We then investigated whether NbPUB40 induced the degradation of these MAPKs. Protein abundances of HA-tagged NbMEK2, NbSIPK, and NbWIPK but not NbSIPKK, decreased notably when co-expressed with NbPUB40-GFP (Fig. 6a). Consistently, the pub40 mutant showed increased protein abundances of NbMEK2, NbSIPK, and NbWIPK, but lower NbSIPKK accumulation (Fig. 6b). In in vivo ubiquitination assays, FLAG-tagged NbSIPKK, NbMEK2, NbSIPK, or NbWIPK were co-expressed with HA-UBQ in WT and pub40-2 mutant plants.

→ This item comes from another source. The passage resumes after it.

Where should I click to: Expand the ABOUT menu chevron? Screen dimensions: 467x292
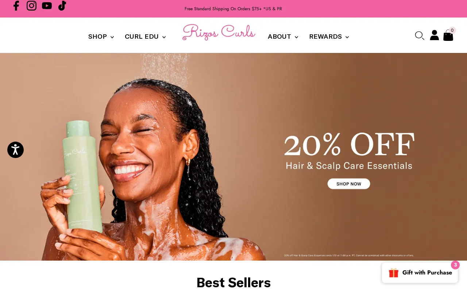296,37
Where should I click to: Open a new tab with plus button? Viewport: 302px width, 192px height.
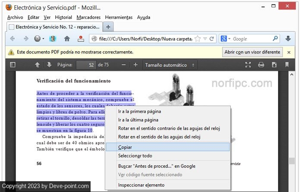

NbSIPK was later excluded from the assay since it severely affected the stable expression of UBQ in N. benthamiana for an unknown reason (Additional file 2: Figure S8). A strong polyubiquitination signal was detected in the NbSIPKK, NbMEK2, and NbWIPK immunoprecipitated product using anti-HA antibody (Fig. 6c–e). NbMEK2 and NbWIPK were less ubiquitinated in pub40-2 than in WT, while the polyubiquitination levels of NbSIPKK showed no difference. These findings suggested that NbPUB40 targets the MEK2-SIPK/WIPK cascade.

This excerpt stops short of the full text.